Estimating Hitting Times Locally At Scale
Themistoklis Haris, Fabian Spaeh, Spyros Dragazis, Charalampos Tsourakakis
TL;DR
This work tackles the challenge of estimating hitting times $H_G(u,v)$ in massive graphs using local access. It introduces two local estimators: a meeting-time based method analyzed via the Kronecker product and Markov-Chain concentration bounds, and a spectral-cutoff method that accounts for asymmetry through a carefully chosen cutoff $\ell$ tied to the spectral gap $\lambda$. The authors establish upper and lower bounds on sample complexity, connect hitting-time estimation to distribution testing, and validate the approaches on synthetic and real networks, showing favorable accuracy and scalability.

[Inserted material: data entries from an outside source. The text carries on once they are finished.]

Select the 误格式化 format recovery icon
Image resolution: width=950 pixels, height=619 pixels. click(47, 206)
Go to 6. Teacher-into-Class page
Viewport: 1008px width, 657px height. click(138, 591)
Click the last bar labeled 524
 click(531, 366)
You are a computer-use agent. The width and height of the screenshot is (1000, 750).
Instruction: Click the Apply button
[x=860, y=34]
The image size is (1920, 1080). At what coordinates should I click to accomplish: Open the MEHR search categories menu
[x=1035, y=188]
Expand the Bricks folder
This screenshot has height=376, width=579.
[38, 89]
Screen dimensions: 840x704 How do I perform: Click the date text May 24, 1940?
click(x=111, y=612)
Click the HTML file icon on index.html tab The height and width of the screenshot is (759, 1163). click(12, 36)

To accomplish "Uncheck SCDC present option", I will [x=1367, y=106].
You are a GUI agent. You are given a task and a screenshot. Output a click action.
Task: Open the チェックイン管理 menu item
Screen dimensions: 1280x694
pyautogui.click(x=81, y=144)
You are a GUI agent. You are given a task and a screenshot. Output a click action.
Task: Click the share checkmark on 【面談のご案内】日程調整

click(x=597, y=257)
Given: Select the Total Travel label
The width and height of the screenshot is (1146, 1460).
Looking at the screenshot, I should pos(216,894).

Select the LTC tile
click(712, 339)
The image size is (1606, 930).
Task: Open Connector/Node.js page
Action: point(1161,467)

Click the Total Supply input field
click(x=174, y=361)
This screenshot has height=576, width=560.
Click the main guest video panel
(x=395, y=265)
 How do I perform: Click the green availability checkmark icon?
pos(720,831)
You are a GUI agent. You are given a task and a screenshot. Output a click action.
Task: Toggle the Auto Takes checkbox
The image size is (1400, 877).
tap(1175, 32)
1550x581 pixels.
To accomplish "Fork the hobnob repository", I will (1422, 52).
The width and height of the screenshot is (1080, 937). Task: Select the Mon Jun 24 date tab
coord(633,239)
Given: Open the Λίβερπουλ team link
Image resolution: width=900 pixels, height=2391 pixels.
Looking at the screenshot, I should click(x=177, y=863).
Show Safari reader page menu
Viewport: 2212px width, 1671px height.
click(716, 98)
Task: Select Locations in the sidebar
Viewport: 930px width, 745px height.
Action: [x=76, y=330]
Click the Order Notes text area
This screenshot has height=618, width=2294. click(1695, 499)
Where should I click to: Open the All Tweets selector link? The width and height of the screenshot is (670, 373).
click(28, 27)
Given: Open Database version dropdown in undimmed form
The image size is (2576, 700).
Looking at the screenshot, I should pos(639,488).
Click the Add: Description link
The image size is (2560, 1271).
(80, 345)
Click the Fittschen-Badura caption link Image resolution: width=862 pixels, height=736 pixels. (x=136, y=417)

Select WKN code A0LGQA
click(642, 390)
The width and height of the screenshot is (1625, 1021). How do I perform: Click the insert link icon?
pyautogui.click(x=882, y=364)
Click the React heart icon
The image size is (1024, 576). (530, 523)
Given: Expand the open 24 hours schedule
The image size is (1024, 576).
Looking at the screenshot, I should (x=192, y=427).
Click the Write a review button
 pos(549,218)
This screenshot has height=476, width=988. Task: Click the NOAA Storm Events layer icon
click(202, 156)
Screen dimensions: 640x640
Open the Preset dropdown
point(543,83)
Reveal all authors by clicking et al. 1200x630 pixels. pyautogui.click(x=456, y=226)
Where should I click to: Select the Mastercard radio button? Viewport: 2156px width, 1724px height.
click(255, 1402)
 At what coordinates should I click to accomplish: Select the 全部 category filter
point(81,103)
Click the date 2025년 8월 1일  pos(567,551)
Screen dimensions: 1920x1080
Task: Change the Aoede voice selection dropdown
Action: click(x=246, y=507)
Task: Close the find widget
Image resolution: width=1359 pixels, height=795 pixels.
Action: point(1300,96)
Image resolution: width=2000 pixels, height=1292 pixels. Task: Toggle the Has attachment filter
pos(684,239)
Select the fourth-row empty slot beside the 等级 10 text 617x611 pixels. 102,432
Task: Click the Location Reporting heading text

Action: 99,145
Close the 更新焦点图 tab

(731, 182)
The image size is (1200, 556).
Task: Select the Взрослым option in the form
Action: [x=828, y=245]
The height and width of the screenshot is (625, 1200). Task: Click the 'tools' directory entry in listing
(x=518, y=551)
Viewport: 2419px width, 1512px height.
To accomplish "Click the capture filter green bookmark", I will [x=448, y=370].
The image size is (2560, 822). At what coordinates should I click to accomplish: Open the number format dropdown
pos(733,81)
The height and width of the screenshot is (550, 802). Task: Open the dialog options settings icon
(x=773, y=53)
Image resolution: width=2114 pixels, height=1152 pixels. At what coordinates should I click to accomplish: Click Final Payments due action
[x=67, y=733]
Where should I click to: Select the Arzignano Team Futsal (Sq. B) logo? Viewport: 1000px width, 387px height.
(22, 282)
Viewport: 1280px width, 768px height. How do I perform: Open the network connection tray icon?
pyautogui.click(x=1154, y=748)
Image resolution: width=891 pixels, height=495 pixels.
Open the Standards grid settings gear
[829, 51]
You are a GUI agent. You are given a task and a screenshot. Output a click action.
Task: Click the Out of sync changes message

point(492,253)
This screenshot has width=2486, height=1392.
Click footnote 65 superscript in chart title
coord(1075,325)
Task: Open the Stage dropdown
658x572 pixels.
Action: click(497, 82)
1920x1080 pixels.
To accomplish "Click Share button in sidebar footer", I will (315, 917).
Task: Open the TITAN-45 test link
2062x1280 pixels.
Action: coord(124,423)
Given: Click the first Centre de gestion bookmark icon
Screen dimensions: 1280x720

The results enable scalable analyses of centrality, ranking, and epidemiology tasks that rely on hitting-time metrics, and lay groundwork for fully local, sublinear-time algorithms in network science.
Abstract
Hitting times provide a fundamental measure of distance in random processes, quantifying the expected number of steps for a random walk starting at node $u$ to reach node $v$. They have broad applications across domains such as network centrality analysis, ranking and recommendation systems, and epidemiology. In this work, we develop local algorithms for estimating hitting times between a pair of vertices $u,v$ without accessing the full graph, overcoming scalability issues of prior global methods. Our first algorithm uses the key insight that hitting time computations can be truncated at the meeting time of two independent random walks from $u$ and $v$. This leads to an efficient estimator analyzed via the Kronecker product graph and Markov Chain Chernoff bounds. We also present an algorithm extending the work of [Peng et al.; KDD 2021], that introduces a novel adaptation of the spectral cutoff technique to account for the asymmetry of hitting times. This adaptation captures the directionality of the underlying random walk and requires non-trivial modifications to ensure accuracy and efficiency. In addition to the algorithmic upper bounds, we also provide tight asymptotic lower bounds. We also reveal a connection between hitting time estimation and distribution testing, and validate our algorithms using experiments on both real and synthetic data.